In die Phalanx vermochte einzig die Slowenin Ilka Stuhec einzubrechen. Die Titelverteidigerin gewann die Abfahrt in Val Gardena – und doppelte tags darauf im Super-G nach. Den Super-G drückte allerdings eine andere den Stempel auf, sofern sie denn am Start war. Mikaela Shiffrin trat dreimal an – und siegte dreimal.
Wie viele WM-Starts für Shiffrin?
Zwei Super-G liess Shiffrin aus. Von ihrer minutiösen Planung rückte die Amerikanerin kein Jota ab. Wie ihr persönlicher Kalender beim Saisonhöhepunkt in Schweden aussehen wird, steht noch nicht fest. Es ist nicht auszuschliessen, dass sie in allen fünf Disziplinen am Start stehen wird.

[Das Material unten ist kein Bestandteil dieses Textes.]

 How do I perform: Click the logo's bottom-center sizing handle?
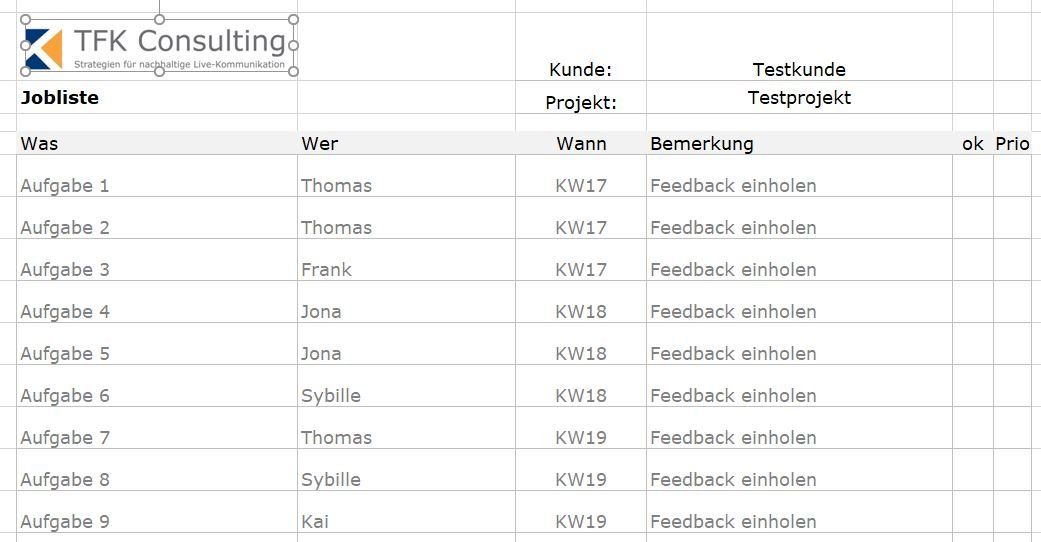coord(159,72)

Shiffrin und ihr Umfeld werden allerdings genau abwägen, welche Belastung es in der ersten WM-Woche erträgt, um im Riesenslalom und im Slalom in Hochform antreten zu können. Auch für die Rekordsiegerin im Stangenwald ist der Weg zum vierten WM-Titel hintereinander kein Selbstläufer. Dass sie sich im letzten Weltcup-Slalom in Flachau Petra Vlhova geschlagen geben musste, wird ihr Warnung genug sein. Umso mehr die Slowakin ihr das Leben schon zuvor oft schwer gemacht hatte. Bei den Siegen der Amerikanerin in den ersten fünf Slaloms des Winters war Petra Vlhova stets Zweite geworden und war ihr dabei zweimal zeitlich relativ nahe gerückt.